Working data section start

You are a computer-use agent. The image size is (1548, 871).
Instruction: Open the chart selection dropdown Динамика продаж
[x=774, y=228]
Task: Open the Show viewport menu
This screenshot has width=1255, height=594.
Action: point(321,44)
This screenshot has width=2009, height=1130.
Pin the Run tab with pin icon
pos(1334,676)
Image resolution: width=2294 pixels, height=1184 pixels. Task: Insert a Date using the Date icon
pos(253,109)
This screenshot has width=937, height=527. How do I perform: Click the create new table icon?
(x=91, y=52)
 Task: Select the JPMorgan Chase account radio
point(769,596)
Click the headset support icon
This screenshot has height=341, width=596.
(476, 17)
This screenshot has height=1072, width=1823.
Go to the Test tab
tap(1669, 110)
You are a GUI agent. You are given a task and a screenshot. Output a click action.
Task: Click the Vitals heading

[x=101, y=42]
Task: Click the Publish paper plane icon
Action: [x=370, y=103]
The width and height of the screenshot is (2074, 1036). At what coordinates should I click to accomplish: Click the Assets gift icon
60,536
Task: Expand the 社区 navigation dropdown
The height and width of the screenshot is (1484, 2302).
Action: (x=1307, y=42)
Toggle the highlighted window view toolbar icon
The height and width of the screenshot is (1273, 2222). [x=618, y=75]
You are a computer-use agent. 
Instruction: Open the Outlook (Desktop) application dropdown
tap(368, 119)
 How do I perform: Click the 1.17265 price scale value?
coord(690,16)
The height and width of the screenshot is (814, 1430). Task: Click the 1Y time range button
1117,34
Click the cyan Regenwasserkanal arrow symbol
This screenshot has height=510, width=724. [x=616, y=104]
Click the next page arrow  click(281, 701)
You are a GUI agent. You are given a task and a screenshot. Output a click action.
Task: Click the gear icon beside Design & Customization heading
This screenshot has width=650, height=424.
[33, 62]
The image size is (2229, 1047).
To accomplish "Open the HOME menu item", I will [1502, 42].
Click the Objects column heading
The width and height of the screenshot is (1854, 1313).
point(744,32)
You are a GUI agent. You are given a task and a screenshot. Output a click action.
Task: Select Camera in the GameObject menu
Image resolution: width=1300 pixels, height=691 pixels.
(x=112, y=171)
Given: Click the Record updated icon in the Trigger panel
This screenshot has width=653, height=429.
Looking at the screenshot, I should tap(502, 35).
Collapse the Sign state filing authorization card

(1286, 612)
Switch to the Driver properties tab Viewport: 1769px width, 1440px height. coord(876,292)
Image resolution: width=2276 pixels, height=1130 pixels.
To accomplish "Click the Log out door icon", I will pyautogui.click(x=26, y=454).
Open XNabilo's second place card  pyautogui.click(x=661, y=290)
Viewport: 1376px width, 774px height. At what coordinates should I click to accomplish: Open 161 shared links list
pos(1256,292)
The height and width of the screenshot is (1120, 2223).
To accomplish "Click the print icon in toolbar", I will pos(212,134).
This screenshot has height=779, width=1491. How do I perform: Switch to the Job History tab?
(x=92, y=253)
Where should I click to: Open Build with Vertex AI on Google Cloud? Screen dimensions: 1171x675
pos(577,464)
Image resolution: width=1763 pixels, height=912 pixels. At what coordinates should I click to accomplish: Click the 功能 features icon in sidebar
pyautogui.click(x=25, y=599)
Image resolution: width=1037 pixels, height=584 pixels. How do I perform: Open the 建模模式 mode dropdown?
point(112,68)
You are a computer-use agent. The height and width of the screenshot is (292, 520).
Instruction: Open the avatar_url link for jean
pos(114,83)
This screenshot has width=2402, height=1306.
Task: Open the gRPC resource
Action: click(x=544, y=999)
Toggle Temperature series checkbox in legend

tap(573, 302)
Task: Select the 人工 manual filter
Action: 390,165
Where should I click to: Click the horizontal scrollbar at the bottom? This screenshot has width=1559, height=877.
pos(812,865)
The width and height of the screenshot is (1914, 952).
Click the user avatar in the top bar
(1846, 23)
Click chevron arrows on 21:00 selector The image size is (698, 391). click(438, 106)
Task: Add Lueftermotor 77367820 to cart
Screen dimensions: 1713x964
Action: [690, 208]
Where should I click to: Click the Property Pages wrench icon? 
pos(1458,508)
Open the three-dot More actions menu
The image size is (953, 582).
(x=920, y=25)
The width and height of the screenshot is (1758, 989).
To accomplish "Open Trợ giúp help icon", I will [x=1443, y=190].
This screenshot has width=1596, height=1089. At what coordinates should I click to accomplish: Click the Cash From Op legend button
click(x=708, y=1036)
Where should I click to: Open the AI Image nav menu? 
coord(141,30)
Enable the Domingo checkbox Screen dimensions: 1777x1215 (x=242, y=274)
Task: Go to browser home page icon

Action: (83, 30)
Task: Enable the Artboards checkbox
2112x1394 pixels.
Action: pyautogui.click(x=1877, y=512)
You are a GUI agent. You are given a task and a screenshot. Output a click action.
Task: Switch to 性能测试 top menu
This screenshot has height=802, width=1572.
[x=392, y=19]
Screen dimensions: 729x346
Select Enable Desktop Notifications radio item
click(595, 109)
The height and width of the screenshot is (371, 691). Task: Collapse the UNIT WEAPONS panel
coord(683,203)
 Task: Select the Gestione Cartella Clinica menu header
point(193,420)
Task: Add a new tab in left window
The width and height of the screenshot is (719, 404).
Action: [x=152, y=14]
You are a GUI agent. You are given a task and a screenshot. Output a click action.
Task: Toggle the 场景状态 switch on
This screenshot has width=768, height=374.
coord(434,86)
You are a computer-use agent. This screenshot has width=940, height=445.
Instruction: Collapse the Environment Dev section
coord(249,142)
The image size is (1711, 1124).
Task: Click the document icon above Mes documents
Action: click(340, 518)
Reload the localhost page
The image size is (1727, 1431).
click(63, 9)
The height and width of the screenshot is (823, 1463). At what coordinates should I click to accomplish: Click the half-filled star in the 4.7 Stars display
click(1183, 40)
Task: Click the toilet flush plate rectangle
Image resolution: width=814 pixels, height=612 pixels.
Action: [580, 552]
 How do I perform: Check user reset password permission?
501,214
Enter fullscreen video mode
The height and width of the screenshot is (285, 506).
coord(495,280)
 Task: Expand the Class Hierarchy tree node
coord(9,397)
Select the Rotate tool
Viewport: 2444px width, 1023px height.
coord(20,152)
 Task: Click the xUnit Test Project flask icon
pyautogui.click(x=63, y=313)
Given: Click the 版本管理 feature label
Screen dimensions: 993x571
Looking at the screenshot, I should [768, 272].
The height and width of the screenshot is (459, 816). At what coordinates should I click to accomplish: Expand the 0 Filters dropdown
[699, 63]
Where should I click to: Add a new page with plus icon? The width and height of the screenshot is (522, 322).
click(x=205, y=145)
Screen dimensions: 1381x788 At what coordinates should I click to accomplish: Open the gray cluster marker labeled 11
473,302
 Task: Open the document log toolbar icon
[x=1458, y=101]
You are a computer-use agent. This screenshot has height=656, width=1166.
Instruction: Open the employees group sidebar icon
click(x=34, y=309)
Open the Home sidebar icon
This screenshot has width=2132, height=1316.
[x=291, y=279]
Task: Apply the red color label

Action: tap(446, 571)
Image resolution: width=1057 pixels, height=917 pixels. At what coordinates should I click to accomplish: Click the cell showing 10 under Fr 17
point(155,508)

Working data section end

What the task asks ▸
Every line above with the string "computer" in it needs to be copied.

Answer section ▸
You are a computer-use agent. The image size is (1548, 871).
You are a computer-use agent. 
You are a computer-use agent. The height and width of the screenshot is (292, 520).
You are a computer-use agent. This screenshot has width=940, height=445.
You are a computer-use agent. This screenshot has height=656, width=1166.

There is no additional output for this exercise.